Je connais bien la RATP. Les débats entre cette dernière et la SNCF sur la ligne B du RER datent de la création de celle-ci. Mon expérience m'incite à penser que cette question est plus simple à poser et à résoudre sur le papier que dans la réalité. Les systèmes d'exploitation de la RATP et de la SNCF, en effet, diffèrent profondément, de même que la réglementation ferroviaire, la formation des personnels, la signalisation, les postes de commandes. Ce sont deux histoires qui se sont développées séparément. Si la mise en place d'un opérateur unique résolvait l'ensemble des problèmes, elle aurait été actée depuis longtemps. L'unification présente de réels avantages mais les difficultés sont tout aussi réelles. Chaque pays a ses dynamiques propres, chaque entreprise a son histoire : celle du métro a 110 ans, celle de la SNCF 170 ans. Nous savons fort bien, de surcroît, que le métro parisien a été construit pour s'opposer aux Chemins de fer, d'où un écartement des voies différent. Il n'est donc pas simple, humainement et techniquement, d'unifier l'exploitation de la ligne, ce qui ne signifie d'ailleurs pas qu'il ne faille pas le faire.

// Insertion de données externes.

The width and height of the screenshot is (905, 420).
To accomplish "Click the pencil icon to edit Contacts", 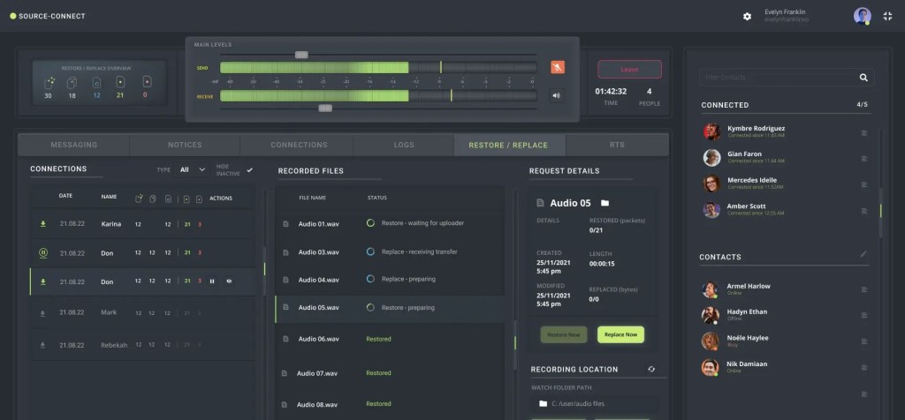I will [x=863, y=255].
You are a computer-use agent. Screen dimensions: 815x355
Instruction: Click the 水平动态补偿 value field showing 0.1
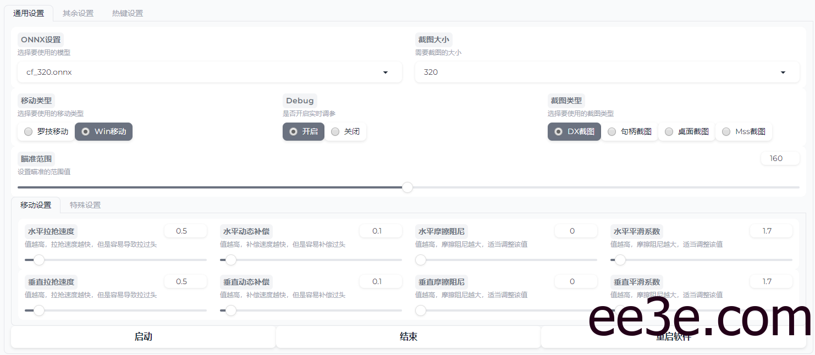(381, 230)
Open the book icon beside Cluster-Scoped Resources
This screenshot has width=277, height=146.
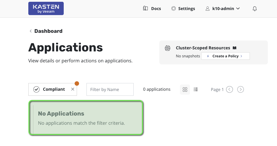pyautogui.click(x=235, y=48)
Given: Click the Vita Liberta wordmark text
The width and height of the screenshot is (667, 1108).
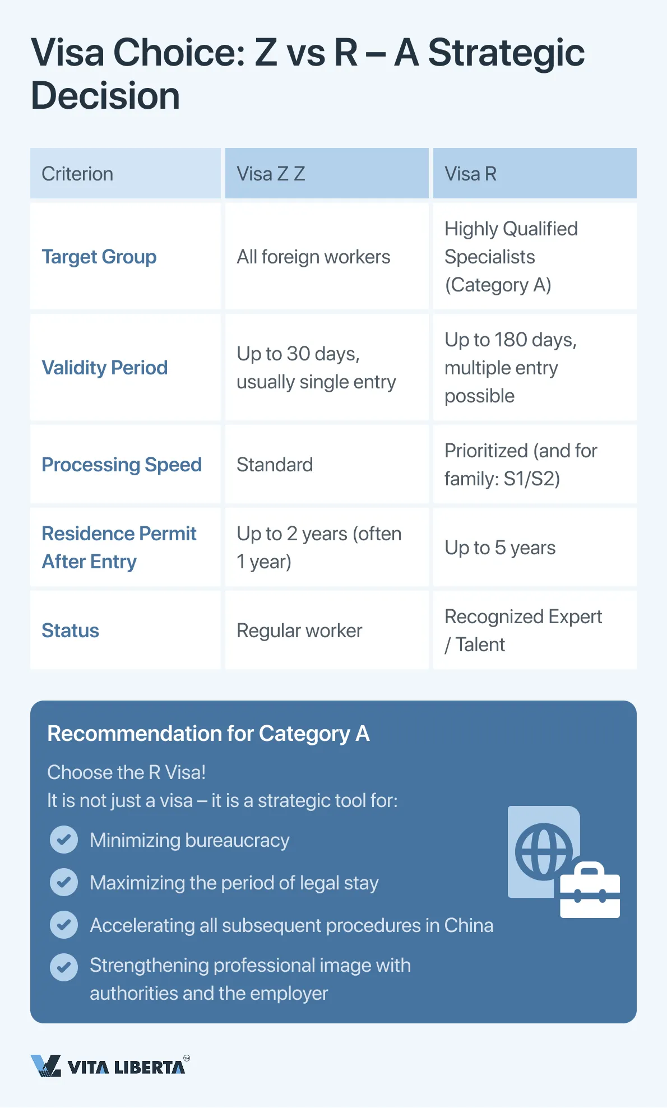Looking at the screenshot, I should pyautogui.click(x=126, y=1067).
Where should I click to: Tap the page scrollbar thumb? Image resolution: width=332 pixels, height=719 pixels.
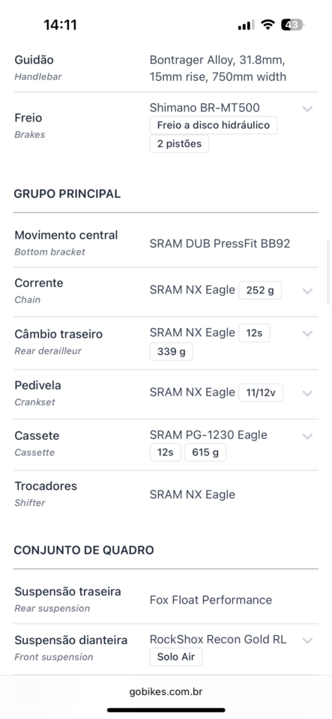[328, 272]
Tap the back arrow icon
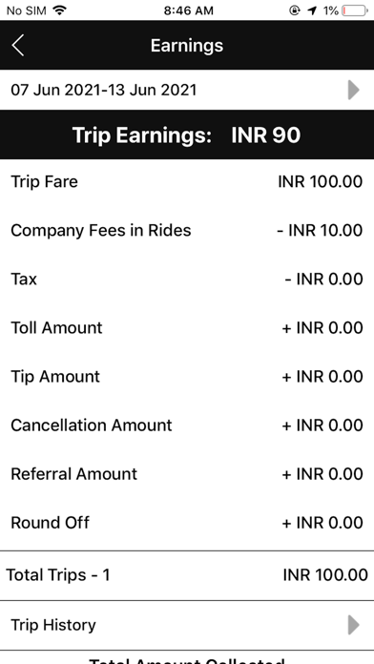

Je n'ai effectivement pas parlé de la recherche de façon explicite mais c'est elle que j'avais en tête lorsque j'ai évoqué la question de la modernisation. Dans le domaine ferroviaire, des technologies, des méthodes, des travaux de R&D mobilisent d'ores et déjà la SNCF et RFF. En outre, des instances communes à la profession ont été créées.

Charles-de-Gaulle Express est un vieux « serpent de mer ». L'idée qui a prévalu jusqu'ici est que l'on ne pouvait développer une ligne nouvelle à la tarification très élevée tant que la situation de la ligne B du RER serait aussi dégradée. Les transports publics, dans le cas contraire, souffriraient d'une mauvaise image. Même si elle est loin d'être au bout de ses peines, la ligne B s'est améliorée, le projet Charles-de-Gaulle Express est prêt, de même que les quatre entreprises publiques mobilisées. Problème : le bouclage du financement. « Normalement », Charles-de-Gaulle Express n'étant pas un service public au sens légal du terme, un autofinancement s'impose. Or, depuis une dizaine d'années, l'expérience montre que nous n'y parvenons pas, malgré une tarification élevée puisque réservée à la desserte aéroportuaire.